Required task: Turn every row below into a Markdown table with the columns "No." and "Text," numbering the rows in order and leaving out any blank ones.

□ □ □ □ □ □ □

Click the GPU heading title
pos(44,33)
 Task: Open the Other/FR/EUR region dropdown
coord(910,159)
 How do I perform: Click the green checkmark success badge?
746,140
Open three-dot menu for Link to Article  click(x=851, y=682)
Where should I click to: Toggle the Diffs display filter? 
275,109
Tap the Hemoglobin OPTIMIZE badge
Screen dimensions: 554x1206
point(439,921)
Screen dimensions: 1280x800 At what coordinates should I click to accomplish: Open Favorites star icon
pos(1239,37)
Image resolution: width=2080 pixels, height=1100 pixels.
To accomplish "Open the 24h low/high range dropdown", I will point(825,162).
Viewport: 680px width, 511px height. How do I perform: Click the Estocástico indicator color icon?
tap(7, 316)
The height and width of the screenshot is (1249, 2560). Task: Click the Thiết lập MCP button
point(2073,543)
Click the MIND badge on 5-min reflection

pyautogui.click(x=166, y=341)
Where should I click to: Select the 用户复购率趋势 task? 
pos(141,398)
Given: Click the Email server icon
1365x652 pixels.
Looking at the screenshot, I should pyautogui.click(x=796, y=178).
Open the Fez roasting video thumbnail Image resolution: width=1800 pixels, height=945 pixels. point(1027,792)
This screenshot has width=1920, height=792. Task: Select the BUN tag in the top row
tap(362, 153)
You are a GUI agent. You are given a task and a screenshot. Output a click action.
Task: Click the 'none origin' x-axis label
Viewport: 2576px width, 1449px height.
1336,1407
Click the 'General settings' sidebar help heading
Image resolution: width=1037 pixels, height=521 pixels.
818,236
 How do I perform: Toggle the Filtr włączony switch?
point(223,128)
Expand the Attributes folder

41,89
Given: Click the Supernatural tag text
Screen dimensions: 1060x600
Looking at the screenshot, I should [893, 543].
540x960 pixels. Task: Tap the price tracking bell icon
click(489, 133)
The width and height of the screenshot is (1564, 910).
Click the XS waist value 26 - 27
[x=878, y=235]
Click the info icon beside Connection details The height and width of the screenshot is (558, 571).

□ □ □ □ □ □ □

Finished answer:
| No. | Text |
|---|---|
| 1 | Click the GPU heading title |
| 2 | pos(44,33) |
| 3 |  Task: Open the Other/FR/EUR region dropdown |
| 4 | coord(910,159) |
| 5 |  How do I perform: Click the green checkmark success badge? |
| 6 | 746,140 |
| 7 | Open three-dot menu for Link to Article  click(x=851, y=682) |
| 8 | Where should I click to: Toggle the Diffs display filter?  |
| 9 | 275,109 |
| 10 | Tap the Hemoglobin OPTIMIZE badge |
| 11 | Screen dimensions: 554x1206 |
| 12 | point(439,921) |
| 13 | Screen dimensions: 1280x800 At what coordinates should I click to accomplish: Open Favorites star icon |
| 14 | pos(1239,37) |
| 15 | Image resolution: width=2080 pixels, height=1100 pixels. |
| 16 | To accomplish "Open the 24h low/high range dropdown", I will point(825,162). |
| 17 | Viewport: 680px width, 511px height. How do I perform: Click the Estocástico indicator color icon? |
| 18 | tap(7, 316) |
| 19 | The height and width of the screenshot is (1249, 2560). Task: Click the Thiết lập MCP button |
| 20 | point(2073,543) |
| 21 | Click the MIND badge on 5-min reflection |
| 22 | pyautogui.click(x=166, y=341) |
| 23 | Where should I click to: Select the 用户复购率趋势 task?  |
| 24 | pos(141,398) |
| 25 | Given: Click the Email server icon |
| 26 | 1365x652 pixels. |
| 27 | Looking at the screenshot, I should pyautogui.click(x=796, y=178). |
| 28 | Open the Fez roasting video thumbnail Image resolution: width=1800 pixels, height=945 pixels. point(1027,792) |
| 29 | This screenshot has width=1920, height=792. Task: Select the BUN tag in the top row |
| 30 | tap(362, 153) |
| 31 | You are a GUI agent. You are given a task and a screenshot. Output a click action. |
| 32 | Task: Click the 'none origin' x-axis label |
| 33 | Viewport: 2576px width, 1449px height. |
| 34 | 1336,1407 |
| 35 | Click the 'General settings' sidebar help heading |
| 36 | Image resolution: width=1037 pixels, height=521 pixels. |
| 37 | 818,236 |
| 38 |  How do I perform: Toggle the Filtr włączony switch? |
| 39 | point(223,128) |
| 40 | Expand the Attributes folder |
| 41 | 41,89 |
| 42 | Given: Click the Supernatural tag text |
| 43 | Screen dimensions: 1060x600 |
| 44 | Looking at the screenshot, I should [893, 543]. |
| 45 | 540x960 pixels. Task: Tap the price tracking bell icon |
| 46 | click(489, 133) |
| 47 | The width and height of the screenshot is (1564, 910). |
| 48 | Click the XS waist value 26 - 27 |
| 49 | [x=878, y=235] |
| 50 | Click the info icon beside Connection details The height and width of the screenshot is (558, 571). |